4. Level your bed. The large, thin membrane of the head is only half a millimeter thick and is very sensitive to variations in build platform height. I recommend "hot leveling" the bed by starting the "PLATE 1" print and watching the perimeters of the first layer as the extruder lays them down to ensure that they both stick to the platform and are of a consistent width. After one or two rounds of hot leveling, the bed should be level enough to start the real print. Be sure to watch the first layer of the membrane as is goes down just to be safe.
5. Print "PLATE 2" (with both raft and supports!). The solid raft gives both sides of the neck and head a similar surface finish, which is nice, and eliminates curling on the neck. After printing, remove support material from the neck and headstock. Pay special attention to the conical holes in the headstock-- an even surface is important when tuning.

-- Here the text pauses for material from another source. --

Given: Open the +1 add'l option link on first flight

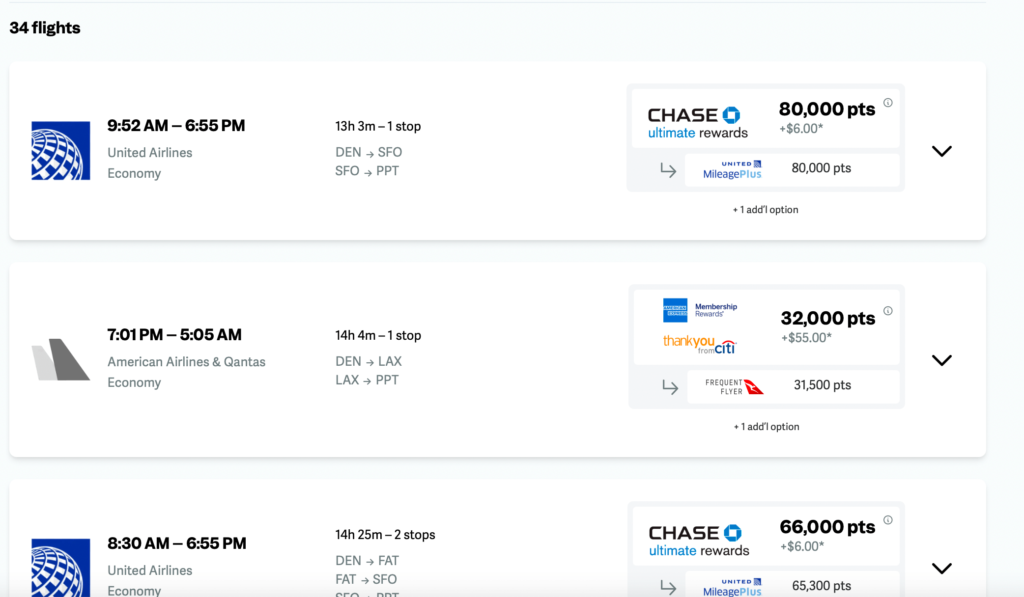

6. Drop the captive nuts into the neck and secure the headstock. Be careful not to over-tighten the bolts as they can cause the neck to crack.
7. The neck can be secured to the head using the two M4x50mm bolts nearest to the back edge of the head frame. Technically, you can skip the two closest to the membrane and use epoxy on that portion of the joint as it will be in compression (and the bolted joint is in tension). Alternately, you can secure the neck with all four bolts, though the two nearest the membrane require a lot of patience.
8. String the thing! Insert the nut into the matching gap between the neck and the headstock and tie your first string ([use these knots](http://www.ukeland.com/pages/articles/stuff/string.jpg)) to hold it in place, then add the other three strings, [following this diagram](http://www.personal.psu.edu/mat5106/blogs/mario_202c/strings2.JPG). Insert the bridge at the base of the neck, flip it to its target orientation, and then carefully slide it onto the membrane, while pulling back on the stings (too keep pressure off the edge of the membrane). The ideal location is about a third of the diameter of the body away from the edge, but try several different locations to get a feel for the different tones and volumes possible.
9. To tune, get each string close, back out the peg, and then twist it into the headstock with pressure to lock it in. Adjust the nut depth either by carving the notches or by scaling in Z in MakerWare. Add notches to the bridge after marking where the strings lie.
10. Iterate! This design is still active and has a long way to go. The next step is to eliminate the fasteners in favor of dovetail joinery. Fasteners really raise the barrier to manufacture one of these things, as they do many other projects. Additionally, the nut height, bridge geometry, webbing design, and fret and string spacing all could use optimization. I would love to see this instrument land in the hands of somebody with greater musical knowledge who can take the design the final distance.